• **Required work**: Check each line of the entries for "This" and report the ones that have it.

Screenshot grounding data
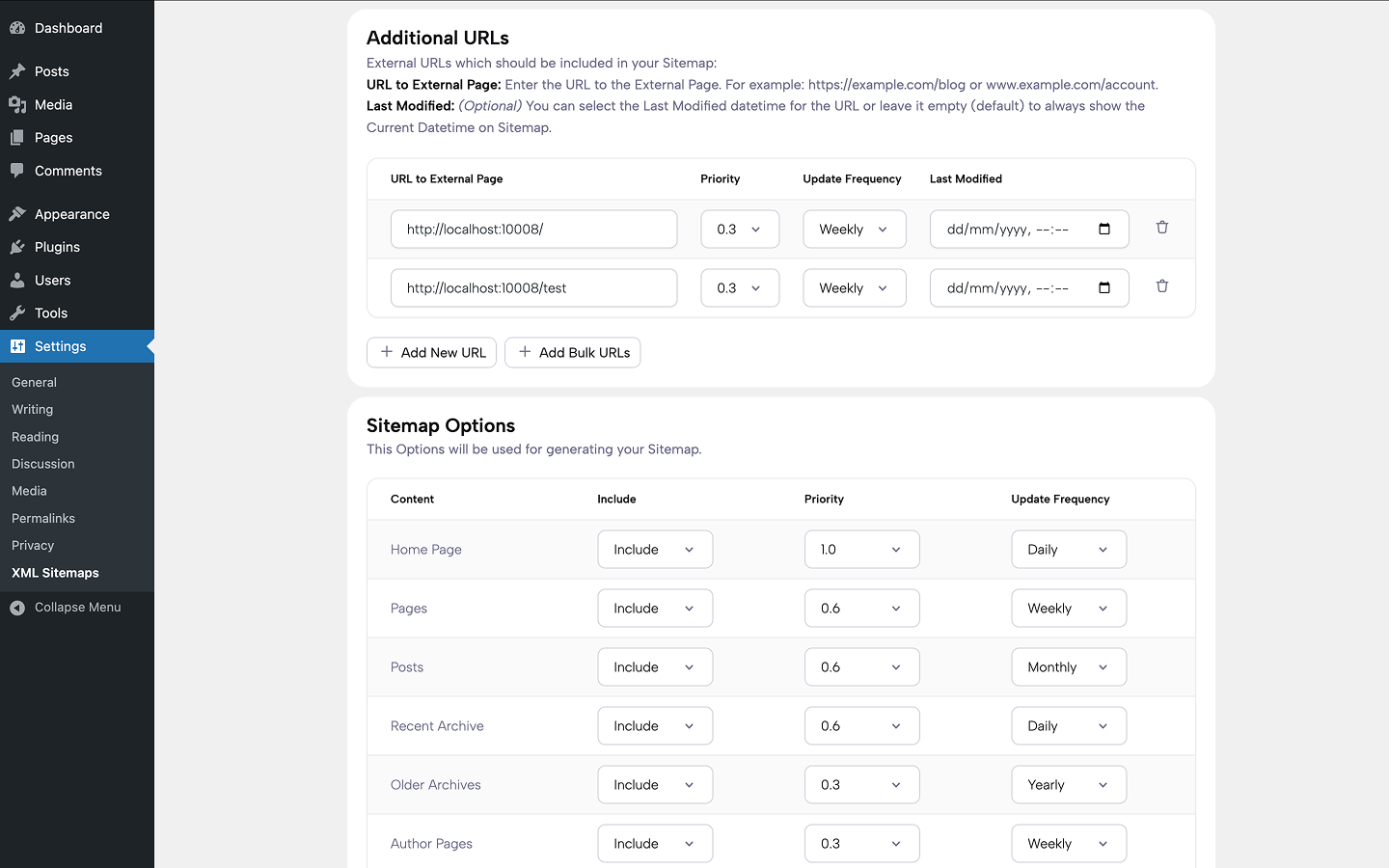Click the Users sidebar icon
Viewport: 1389px width, 868px height.
tap(17, 280)
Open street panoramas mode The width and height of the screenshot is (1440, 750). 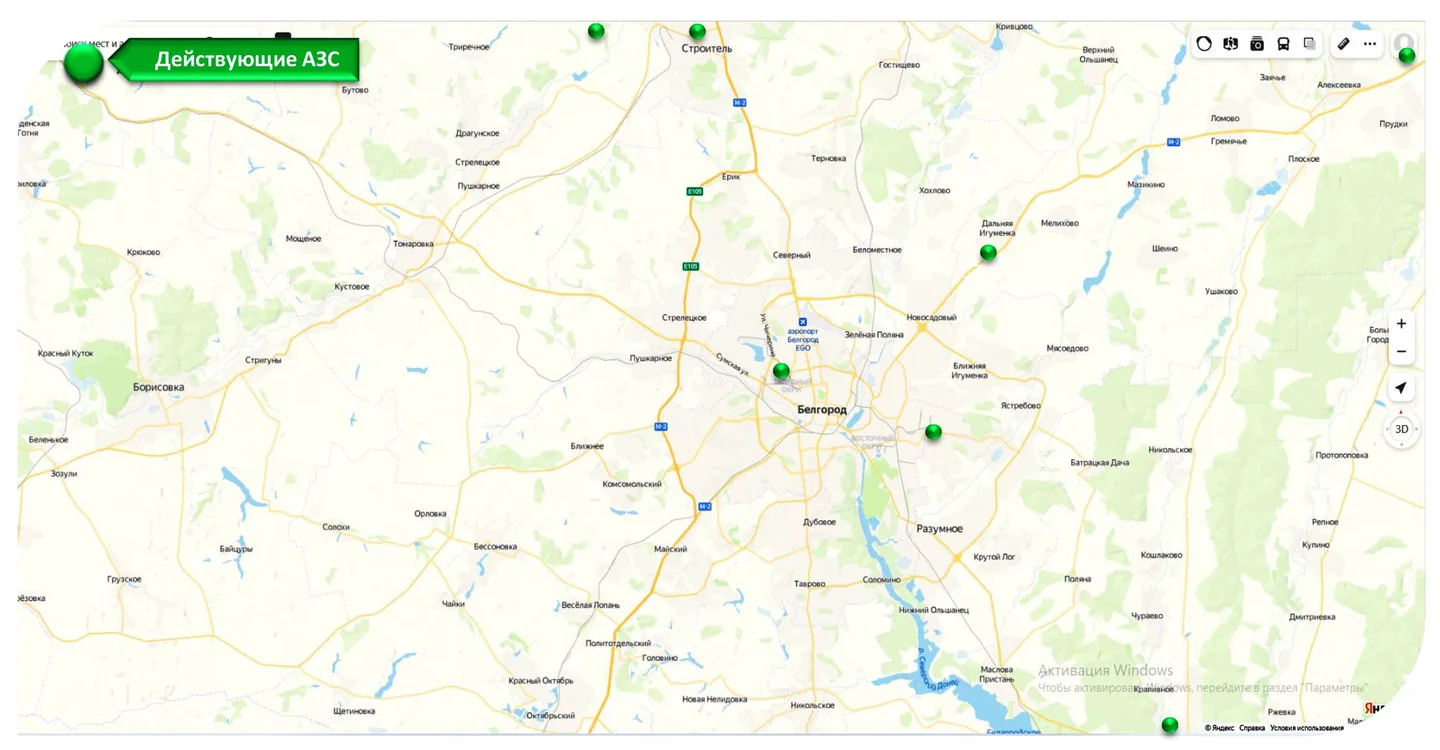pos(1231,44)
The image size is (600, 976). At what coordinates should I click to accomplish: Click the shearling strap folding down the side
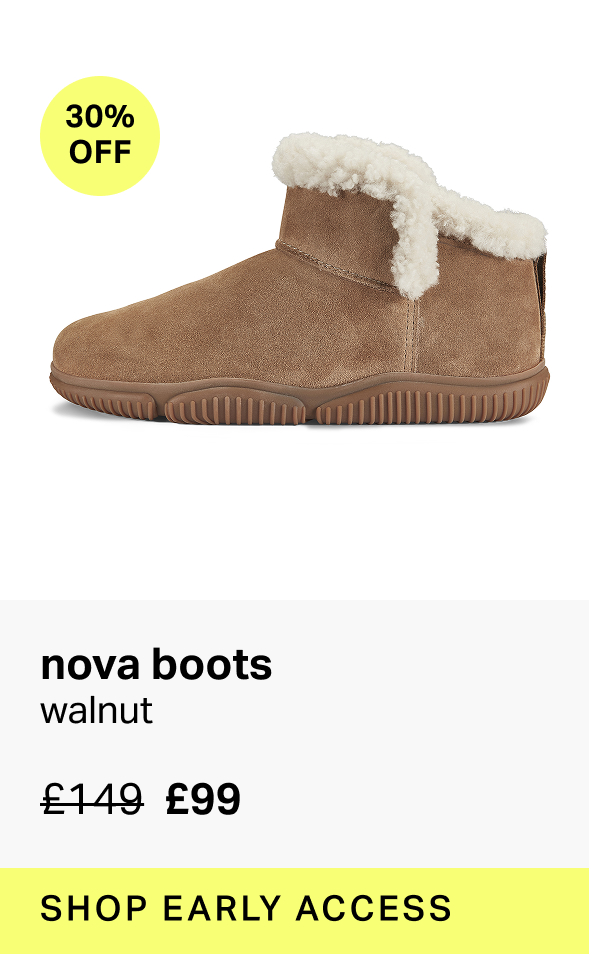point(416,243)
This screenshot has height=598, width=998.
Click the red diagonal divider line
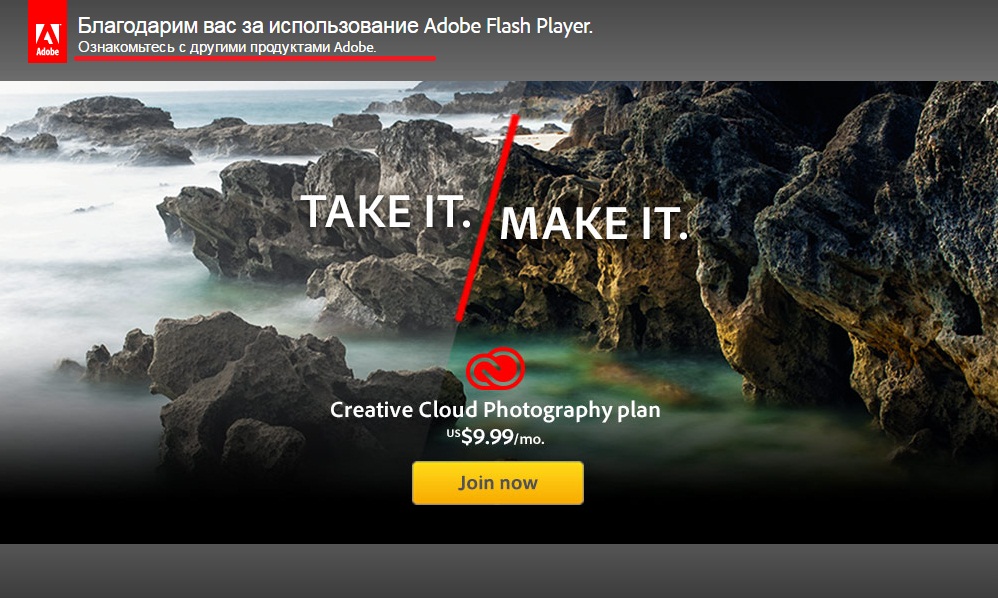pyautogui.click(x=487, y=218)
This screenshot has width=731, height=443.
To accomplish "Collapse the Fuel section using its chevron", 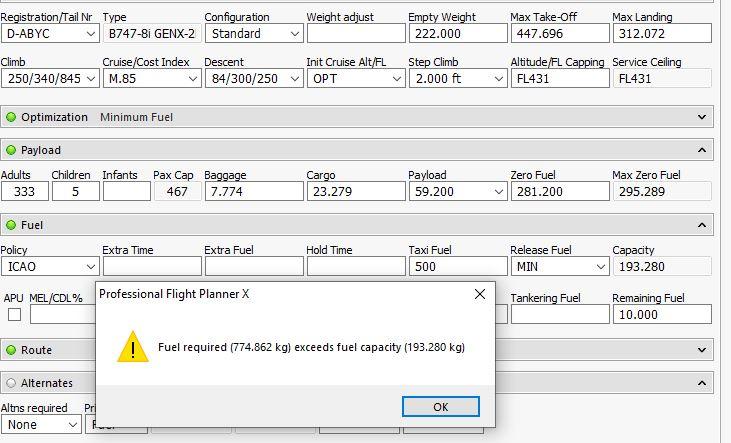I will pos(700,226).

• **Answer below**:
This screenshot has height=598, width=998.
This screenshot has width=731, height=443.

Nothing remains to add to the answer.